### Task material:

○ ○ ○ ○ ○

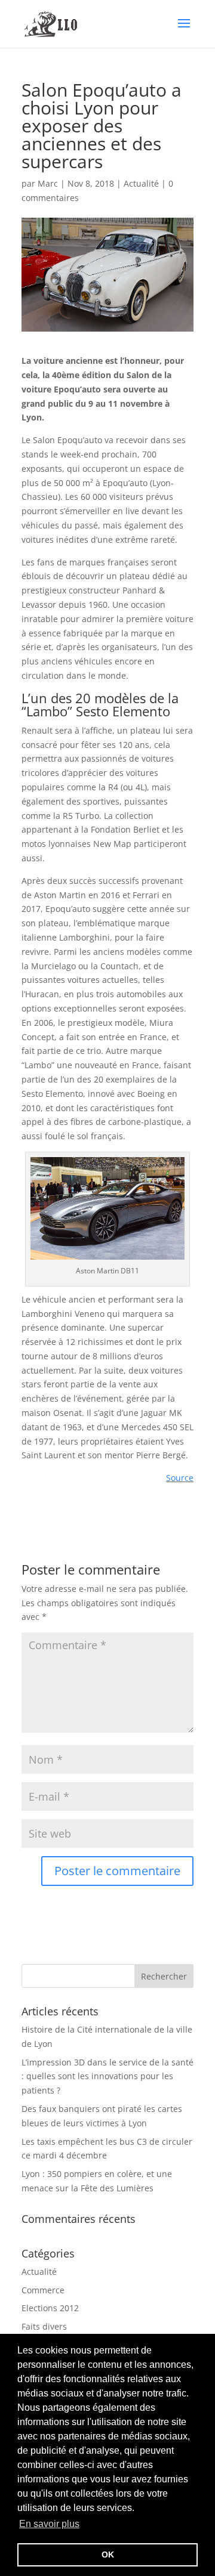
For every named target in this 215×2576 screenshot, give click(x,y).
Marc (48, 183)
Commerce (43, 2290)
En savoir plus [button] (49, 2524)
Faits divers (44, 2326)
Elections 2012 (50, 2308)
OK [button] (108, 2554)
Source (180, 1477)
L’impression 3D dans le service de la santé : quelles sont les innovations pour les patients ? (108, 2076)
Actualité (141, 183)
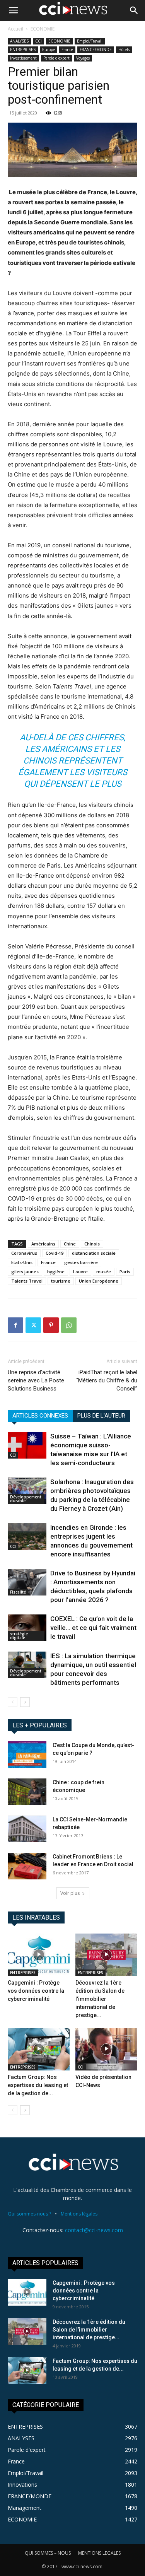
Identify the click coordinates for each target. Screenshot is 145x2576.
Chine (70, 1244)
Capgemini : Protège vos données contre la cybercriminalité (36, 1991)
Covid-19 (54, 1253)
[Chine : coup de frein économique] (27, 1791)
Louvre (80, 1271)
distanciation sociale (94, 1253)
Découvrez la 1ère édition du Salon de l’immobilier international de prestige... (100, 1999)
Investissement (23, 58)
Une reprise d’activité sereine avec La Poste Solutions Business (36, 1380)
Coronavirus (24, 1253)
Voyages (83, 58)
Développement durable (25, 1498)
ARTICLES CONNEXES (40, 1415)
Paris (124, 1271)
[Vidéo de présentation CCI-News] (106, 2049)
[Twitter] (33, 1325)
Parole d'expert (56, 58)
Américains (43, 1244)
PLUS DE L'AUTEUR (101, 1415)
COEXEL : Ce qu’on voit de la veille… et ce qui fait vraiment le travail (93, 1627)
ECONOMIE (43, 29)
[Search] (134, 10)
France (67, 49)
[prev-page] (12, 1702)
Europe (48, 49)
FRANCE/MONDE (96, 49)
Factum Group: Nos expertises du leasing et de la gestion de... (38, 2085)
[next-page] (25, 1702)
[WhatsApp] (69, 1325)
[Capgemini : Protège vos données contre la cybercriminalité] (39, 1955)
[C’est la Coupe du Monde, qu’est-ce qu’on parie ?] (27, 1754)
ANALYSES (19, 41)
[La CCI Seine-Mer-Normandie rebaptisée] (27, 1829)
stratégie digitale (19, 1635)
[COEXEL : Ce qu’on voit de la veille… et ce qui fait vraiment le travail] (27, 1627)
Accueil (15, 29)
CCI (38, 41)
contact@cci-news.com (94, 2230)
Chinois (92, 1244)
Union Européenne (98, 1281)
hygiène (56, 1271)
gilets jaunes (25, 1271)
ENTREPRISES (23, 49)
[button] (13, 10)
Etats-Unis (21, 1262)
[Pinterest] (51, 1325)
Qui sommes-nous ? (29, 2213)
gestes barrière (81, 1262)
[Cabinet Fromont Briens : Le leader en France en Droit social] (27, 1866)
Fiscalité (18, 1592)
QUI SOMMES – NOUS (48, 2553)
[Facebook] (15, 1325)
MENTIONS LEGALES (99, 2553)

○ ○ ○ ○ ○

The expected answer is each line of the records above that includes the string "click".

For every named target in this 215×2576 screenshot, give click(x,y).
Identify the click coordinates for each target. Screenshot is 145x2576.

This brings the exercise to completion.